Top paediatrician helps UK charity roll out diabetes education across South-East Asia
A top Consultant Paediatric Endocrinologist has helped revolutionise type 1 diabetes care among children and young people in deprived communities across South-East Asia (SEA).
Action4Diabetes is the only UK-based charity providing comprehensive partnership programmes with defined local diabetes clinics, which guarantees ongoing supplies of free insulin, blood glucose meters and hospital emergency funds, and which actively tracks HbA1c outcomes across the majority of supported countries in SEA.
The organisation is focused on making sustainable and scalable progress in the battle to provide quality type 1 diabetes healthcare in resource-limited countries across SEA
Associate Professor May Ng, who is also Chair of the Association of the Children’s Diabetes Clinicians (ACDC) has helped to successfully roll out new programmes across the regions as part of her work with the charity Action4Diabetes (A4D).
As A4D’s only voluntary Chief Medical Advisor, Professor Ng’s role involves providing advice, training and educational support for healthcare professionals in SEA.
Professor Ng, who grew up in Malaysia, understands the unique challenges of the SEA region. As part of role within the charity she leads on clinical, research and educational projects with other healthcare professionals in SEA.
Professor Ng said: “A4D’s mission is to save and empower children and young people with type 1 diabetes in deprived communities across SEA by providing them with access to essential healthcare and education.
“In many of these resource-limited countries, poverty, insufficient infrastructure and lack of professional knowledge may often lead to scarce insulin availability and poor access to diabetes education.
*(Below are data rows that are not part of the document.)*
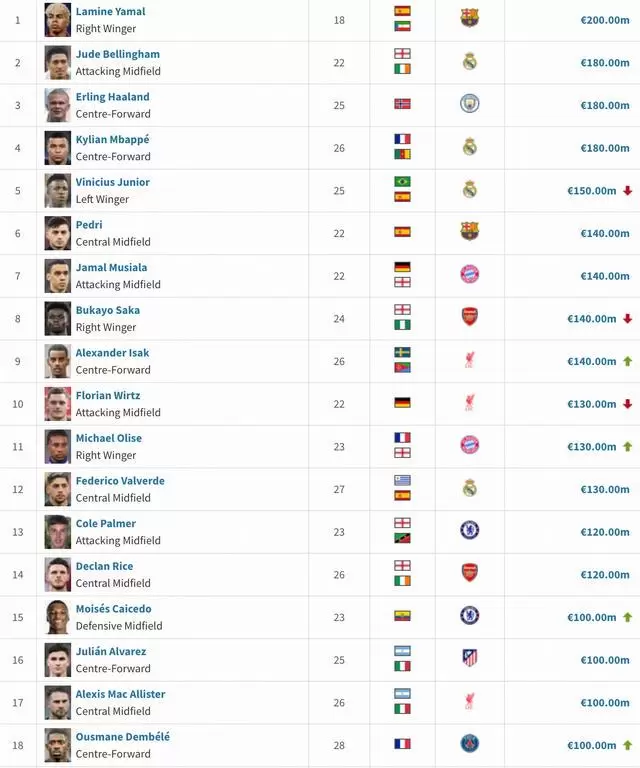Click the FC Barcelona crest in Lamine Yamal's row
This screenshot has width=640, height=768.
click(x=469, y=18)
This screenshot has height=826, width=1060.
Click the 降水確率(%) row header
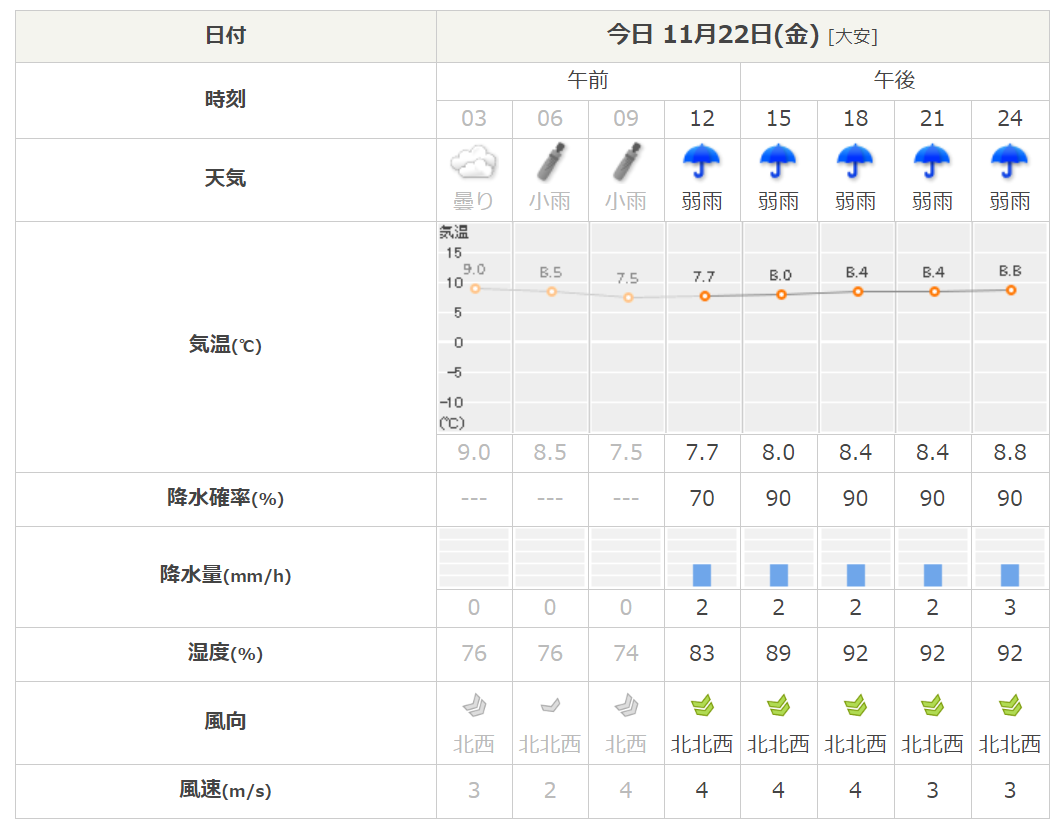pyautogui.click(x=225, y=498)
“As a result, children with type 1 diabetes in these settings often have an extremely poor diabetes outcomes and are frequently misdiagnosed, develop complications and die prematurely.”
A key part of A4D’s strategy is to partner directly with government clinics, to ensure its programmes are executed properly.
Since its 2015 launch, A4D has grown and now operates in seven different countries in the SEA region.
Keeping costs to a minimum, A4D is able to provide a disadvantaged young person with essential type 1 diabetes care for just £35 per month.
Professor Ng said: “We are currently supporting more than 500 people across the SEA region in a sustainable and responsible way. Although we have the workable programmes and the business culture to offer far more support, we now need involvement from outside the region to tackle the huge need that SEA presents.”